Point source pollution is a common cause that can increase or decrease pH depending on the chemicals involved ¹⁸. These chemicals can come from agricultural runoff, wastewater discharge or industrial runoff. Mining operations (particularly coal) produce acid runoff and acidic groundwater seepage if the surrounding soil is poorly buffered ²². Wastewater discharge that contains detergents and soap-based products can cause a water source to become too basic.
What is Alkalinity?
While alkalinity and pH are closely related, there are distinct differences. While pH indicates if a solution is an acid or a base, alkalinity tells you how much acid a solution can absorb without changing the pH.
It is essentially, the buffering capacity of a solution (aka water). Therefore, solutions with low alkalinity have a lower buffering capacity, and change pH rather quickly when something acidic is added. Inversely, high alkalinity samples have a higher buffering capacity and are less affected when something acidic is added; you have to add a lot more acid in order to obtain the same pH change as in a low alkalinity sample.
Without this acid neutralizing capacity, any acid added to a river would cause an immediate change in the pH.
Why Measure Alkalinity?
Measuring alkalinity is important to determining waters ability to neutralize acidic pollution (as measured by pH) from rainfall or snowmelt.

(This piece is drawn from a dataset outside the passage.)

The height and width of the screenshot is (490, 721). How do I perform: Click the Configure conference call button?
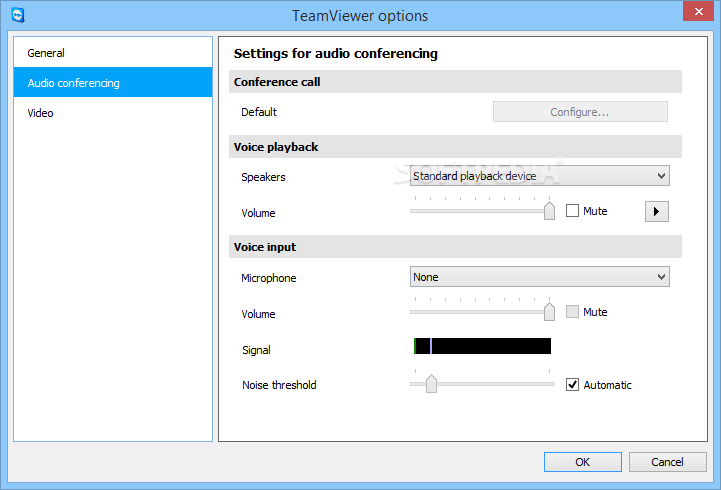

Alkalinity is important in a variety of industries, everything from aquariums and aquaculture to plating and water treatment requires alkalinity testing. Not knowing the alkalinity of the water in a multiple of fields can have disastrous implications and results for the final product. Correctly monitoring alkalinity can save users and operators time, materials, and money.

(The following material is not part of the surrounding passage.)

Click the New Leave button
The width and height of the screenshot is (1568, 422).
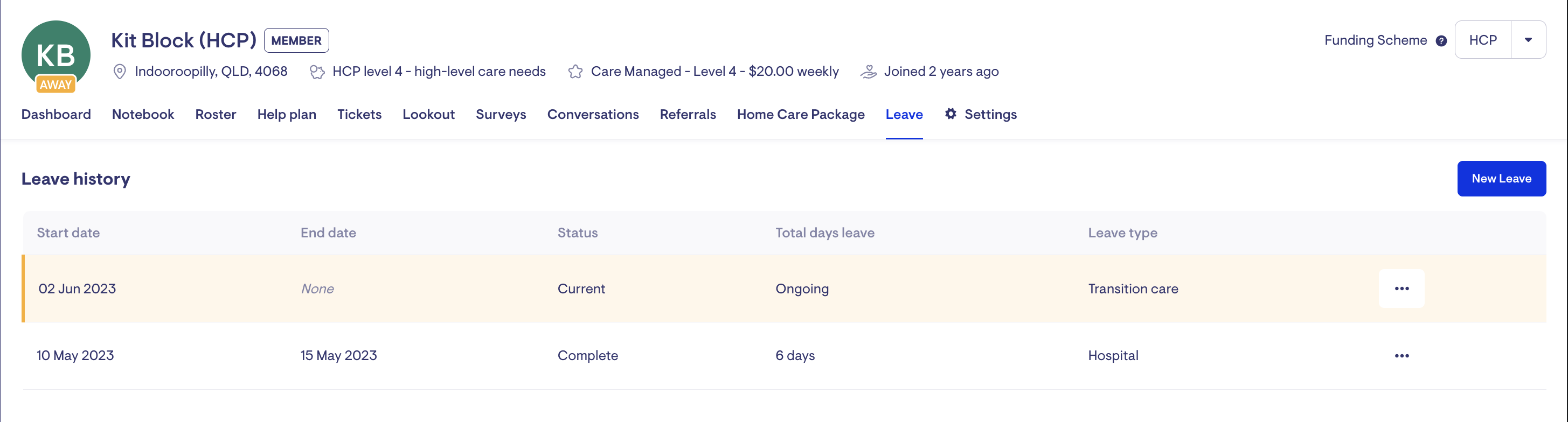click(1501, 179)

The alkalinity of water also plays an important role in daily pH levels, the process of photosynthesis by algae and plants uses hydrogen, thus increasing pH levels. Likewise, respiration and decomposition can lower pH levels. Most bodies of water are able to buffer these changes due to their alkalinity, so small or localized fluctuations are quickly modified and may be difficult to detect.